Work instructions - Can you duplicate all of the data below line for line, with no change to any character?

#### Provided material ####

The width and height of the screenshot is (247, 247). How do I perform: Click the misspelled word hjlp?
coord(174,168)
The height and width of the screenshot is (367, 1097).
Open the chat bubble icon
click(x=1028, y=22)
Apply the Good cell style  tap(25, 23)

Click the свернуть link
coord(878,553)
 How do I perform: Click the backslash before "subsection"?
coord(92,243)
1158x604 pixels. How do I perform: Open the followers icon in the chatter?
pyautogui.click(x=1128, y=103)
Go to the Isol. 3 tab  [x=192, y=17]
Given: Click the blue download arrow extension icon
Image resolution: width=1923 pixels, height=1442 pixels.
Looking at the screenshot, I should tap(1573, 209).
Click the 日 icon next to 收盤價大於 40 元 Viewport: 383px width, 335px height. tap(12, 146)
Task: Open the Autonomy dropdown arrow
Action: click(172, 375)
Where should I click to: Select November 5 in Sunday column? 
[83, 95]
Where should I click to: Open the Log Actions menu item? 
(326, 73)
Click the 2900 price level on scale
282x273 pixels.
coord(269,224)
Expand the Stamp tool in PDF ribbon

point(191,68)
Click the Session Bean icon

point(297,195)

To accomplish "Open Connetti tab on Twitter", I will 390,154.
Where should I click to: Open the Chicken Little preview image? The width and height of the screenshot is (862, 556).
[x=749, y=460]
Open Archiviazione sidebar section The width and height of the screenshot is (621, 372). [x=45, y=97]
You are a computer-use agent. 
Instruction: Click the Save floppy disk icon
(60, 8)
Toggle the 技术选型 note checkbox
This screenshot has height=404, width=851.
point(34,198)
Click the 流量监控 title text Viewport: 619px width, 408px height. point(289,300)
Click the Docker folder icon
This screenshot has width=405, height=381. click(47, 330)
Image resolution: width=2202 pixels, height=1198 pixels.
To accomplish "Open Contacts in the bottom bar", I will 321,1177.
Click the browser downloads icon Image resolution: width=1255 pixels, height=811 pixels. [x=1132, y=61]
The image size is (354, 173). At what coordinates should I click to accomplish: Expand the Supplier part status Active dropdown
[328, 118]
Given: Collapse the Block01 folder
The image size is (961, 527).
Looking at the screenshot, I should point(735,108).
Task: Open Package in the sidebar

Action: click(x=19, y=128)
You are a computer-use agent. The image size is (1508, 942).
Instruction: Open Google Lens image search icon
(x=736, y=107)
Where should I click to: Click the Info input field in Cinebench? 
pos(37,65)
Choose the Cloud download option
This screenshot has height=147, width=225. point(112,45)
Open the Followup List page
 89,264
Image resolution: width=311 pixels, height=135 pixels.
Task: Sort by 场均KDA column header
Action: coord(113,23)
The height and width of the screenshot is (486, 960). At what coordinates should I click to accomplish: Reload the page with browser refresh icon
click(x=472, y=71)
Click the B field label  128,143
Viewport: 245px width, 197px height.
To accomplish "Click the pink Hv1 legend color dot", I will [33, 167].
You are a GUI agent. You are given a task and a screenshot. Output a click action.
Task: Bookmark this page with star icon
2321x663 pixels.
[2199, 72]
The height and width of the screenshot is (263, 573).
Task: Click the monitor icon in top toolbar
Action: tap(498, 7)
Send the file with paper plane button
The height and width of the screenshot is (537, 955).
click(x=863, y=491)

####

Written reply -
The width and height of the screenshot is (247, 247). How do I perform: Click the misspelled word hjlp?
coord(174,168)
The height and width of the screenshot is (367, 1097).
Open the chat bubble icon
click(x=1028, y=22)
Apply the Good cell style  tap(25, 23)

Click the свернуть link
coord(878,553)
 How do I perform: Click the backslash before "subsection"?
coord(92,243)
1158x604 pixels. How do I perform: Open the followers icon in the chatter?
pyautogui.click(x=1128, y=103)
Go to the Isol. 3 tab  [x=192, y=17]
Given: Click the blue download arrow extension icon
Image resolution: width=1923 pixels, height=1442 pixels.
Looking at the screenshot, I should tap(1573, 209).
Click the 日 icon next to 收盤價大於 40 元 Viewport: 383px width, 335px height. tap(12, 146)
Task: Open the Autonomy dropdown arrow
Action: click(172, 375)
Where should I click to: Select November 5 in Sunday column? 
[83, 95]
Where should I click to: Open the Log Actions menu item? 
(326, 73)
Click the 2900 price level on scale
282x273 pixels.
coord(269,224)
Expand the Stamp tool in PDF ribbon

point(191,68)
Click the Session Bean icon

point(297,195)

To accomplish "Open Connetti tab on Twitter", I will 390,154.
Where should I click to: Open the Chicken Little preview image? The width and height of the screenshot is (862, 556).
[x=749, y=460]
Open Archiviazione sidebar section The width and height of the screenshot is (621, 372). [x=45, y=97]
You are a computer-use agent. 
Instruction: Click the Save floppy disk icon
(60, 8)
Toggle the 技术选型 note checkbox
This screenshot has height=404, width=851.
point(34,198)
Click the 流量监控 title text Viewport: 619px width, 408px height. point(289,300)
Click the Docker folder icon
This screenshot has width=405, height=381. click(47, 330)
Image resolution: width=2202 pixels, height=1198 pixels.
To accomplish "Open Contacts in the bottom bar", I will 321,1177.
Click the browser downloads icon Image resolution: width=1255 pixels, height=811 pixels. [x=1132, y=61]
The image size is (354, 173). At what coordinates should I click to accomplish: Expand the Supplier part status Active dropdown
[328, 118]
Given: Collapse the Block01 folder
The image size is (961, 527).
Looking at the screenshot, I should point(735,108).
Task: Open Package in the sidebar

Action: click(x=19, y=128)
You are a computer-use agent. The image size is (1508, 942).
Instruction: Open Google Lens image search icon
(x=736, y=107)
Where should I click to: Click the Info input field in Cinebench? 
pos(37,65)
Choose the Cloud download option
This screenshot has height=147, width=225. point(112,45)
Open the Followup List page
 89,264
Image resolution: width=311 pixels, height=135 pixels.
Task: Sort by 场均KDA column header
Action: coord(113,23)
The height and width of the screenshot is (486, 960). At what coordinates should I click to accomplish: Reload the page with browser refresh icon
click(x=472, y=71)
Click the B field label  128,143
Viewport: 245px width, 197px height.
To accomplish "Click the pink Hv1 legend color dot", I will [33, 167].
You are a GUI agent. You are given a task and a screenshot. Output a click action.
Task: Bookmark this page with star icon
2321x663 pixels.
[2199, 72]
The height and width of the screenshot is (263, 573).
Task: Click the monitor icon in top toolbar
Action: tap(498, 7)
Send the file with paper plane button
The height and width of the screenshot is (537, 955).
click(x=863, y=491)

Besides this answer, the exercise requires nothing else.